Kurangnya Pemerataan Kesempatan Pendidikan
Kesempatan memperoleh pendidikan masih
terbatas pada tingkat Sekolah Dasar. Data Balitbang Departemen Pendidikan
Nasional dan Direktorat Jenderal Binbaga Departemen Agama tahun 2000 menunjukan
Angka Partisipasi Murni (APM) untuk anak usia SD pada tahun 1999 mencapai 94,4%
(28,3 juta siswa). Pencapaian APM ini termasuk kategori tinggi. Angka
Partisipasi Murni Pendidikan di SLTP masih rendah yaitu 54, 8% (9,4 juta
siswa). Sementara itu layanan pendidikan usia dini masih sangat terbatas.
Kegagalan pembinaan dalam usia dini nantinya tentu akan menghambat pengembangan
sumber daya manusia secara keseluruhan. Oleh karena itu diperlukan kebijakan
dan strategi pemerataan pendidikan yang tepat untuk mengatasi masalah
ketidakmerataan tersebut.
Rendahnya Relevansi Pendidikan Dengan Kebutuhan
Hal tersebut dapat dilihat dari banyaknya
lulusan yang menganggur. Data BAPPENAS (1996) yang dikumpulkan sejak tahun 1990
menunjukan angka pengangguran terbuka yang dihadapi oleh lulusan SMU sebesar
25,47%, Diploma/S0 sebesar 27,5% dan PT sebesar 36,6%, sedangkan pada periode
yang sama pertumbuhan kesempatan kerja cukup tinggi untuk masing-masing tingkat
pendidikan yaitu 13,4%, 14,21%, dan 15,07%. Menurut data Balitbang Depdiknas
1999, setiap tahunnya sekitar 3 juta anak putus sekolah dan tidak memiliki keterampilan
hidup sehingga menimbulkan masalah ketenagakerjaan tersendiri. Adanya
ketidakserasian antara hasil pendidikan dan kebutuhan dunia kerja ini
disebabkan kurikulum yang materinya kurang funsional terhadap keterampilan yang
dibutuhkan ketika peserta didik memasuki dunia kerja.
Mahalnya Biaya Pendidikan
Pendidikan bermutu itu mahal. Kalimat ini
sering muncul untuk menjustifikasi mahalnya biaya yang harus dikeluarkan
masyarakat untuk mengenyam bangku pendidikan. Mahalnya biaya pendidikan dari
Taman Kanak-Kanak (TK) hingga Perguruan Tinggi (PT) membuat masyarakat miskin
tidak memiliki pilihan lain kecuali tidak bersekolah.
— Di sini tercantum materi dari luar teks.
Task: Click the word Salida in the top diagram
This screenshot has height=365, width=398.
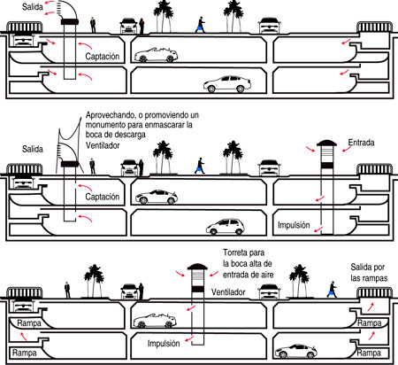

Orang miskin tidak boleh
sekolah.Makin mahalnya biaya pendidikan sekarang ini
tidak lepas dari kebijakan pemerintah yang menerapkan MBS (Manajemen Berbasis
Sekolah). MBS di Indonesia pada realitanya lebih dimaknai sebagai upaya untuk
melakukan mobilisasi dana. Karena itu, Komite Sekolah/Dewan Pendidikan yang
merupakan organ MBS selalu disyaratkan adanya unsur pengusaha.Asumsinya, pengusaha memiliki akses atas modal
yang lebih luas. Hasilnya, setelah Komite Sekolah terbentuk, segala pungutan
uang selalu berkedok, “sesuai keputusan Komite Sekolah”. Namun, pada tingkat
implementasinya, ia tidak transparan, karena yang dipilih menjadi pengurus dan
anggota Komite Sekolah adalah orang-orang dekat dengan Kepala Sekolah.
Akibatnya, Komite Sekolah hanya menjadi legitimator kebijakan Kepala Sekolah,
dan MBS pun hanya menjadi legitimasi dari pelepasan tanggung jawab negara
terhadap permasalahan pendidikan rakyatnya.